It’s nearly impossible to discuss the novella without spoilers for the series but I will try.
The Expanse series is one that I recommend to nearly everyone who enjoys really good sci-fi. There are currently seven novels, six novellas, and two seasons of a tv show on SyFy; season three starts soon.
The series takes place a few hundred years in the future wherein humanity lives all across the solar system. Humans developed the means to travel quickly but not light speed, as in much of sci-fi. I found that each novel took on a secondary theme. The first of the series, Leviathan Wakes, is a crime-noir story with a lot of horror elements. The second book was a political thriller. Corey can do this because they do such a great job of world-building. If you’ve read some of my older reviews, you’d see that I love world-building. More than that, I love when a series grows in its scope and addresses big questions that face mankind. This series does that so well and Strange Dogs is the best of the novellas at this.
Each novella in the series looks at something ancillary to the series as a whole. Sometimes it dives deep into a character’s past. Other times, it looks at something that is referenced throughout the series but requires more attention than can be afforded in a novel that needs to keep moving the plot. Strange Dogs does that but in a different way.
Strange Dogs is about a young girl, around 10, who witnesses death for the first time.

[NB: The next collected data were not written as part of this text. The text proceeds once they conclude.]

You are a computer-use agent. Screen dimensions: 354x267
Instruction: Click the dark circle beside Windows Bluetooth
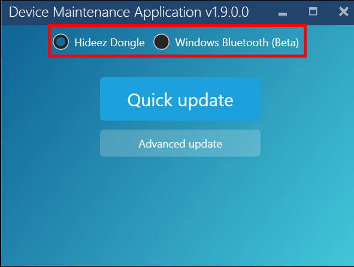point(161,42)

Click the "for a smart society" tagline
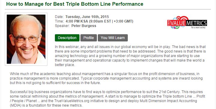198,27
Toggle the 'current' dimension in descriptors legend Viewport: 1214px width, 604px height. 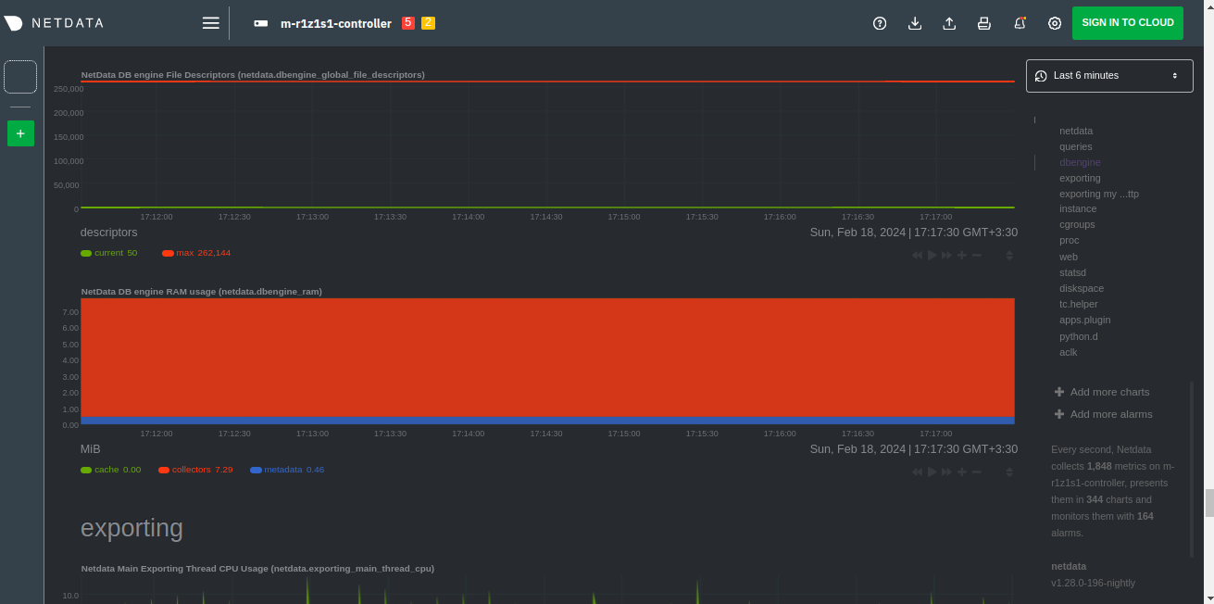(108, 253)
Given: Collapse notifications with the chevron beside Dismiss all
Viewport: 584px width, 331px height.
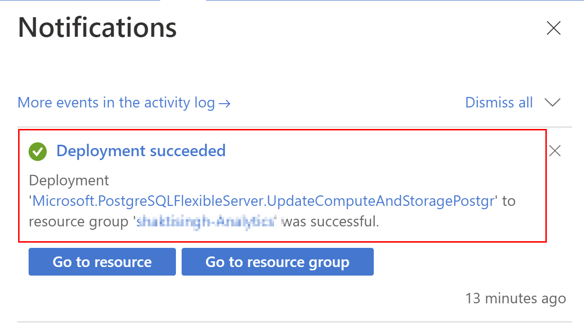Looking at the screenshot, I should coord(553,103).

She accidentally kills a bird and grapples with the emotions that come with that. In that sense it was a coming of age story and the kind of story that I appreciate so much more as a father. I know that I will have to have discussions with my children about death and dying and what it means. The girl in this story reminds me a lot of my daughter, who is almost three. Both are intrepid and daring and defiant and smart and caring. That aspect definitely helped to shape my opinion of the novella but it adds a very interesting wrinkle to the series as a whole.
Unlike previous novellas, Strange Dogs addresses something that has yet to occur in the main series. Officially, it is book #6.5 and thus takes place in between the the two most recent novels.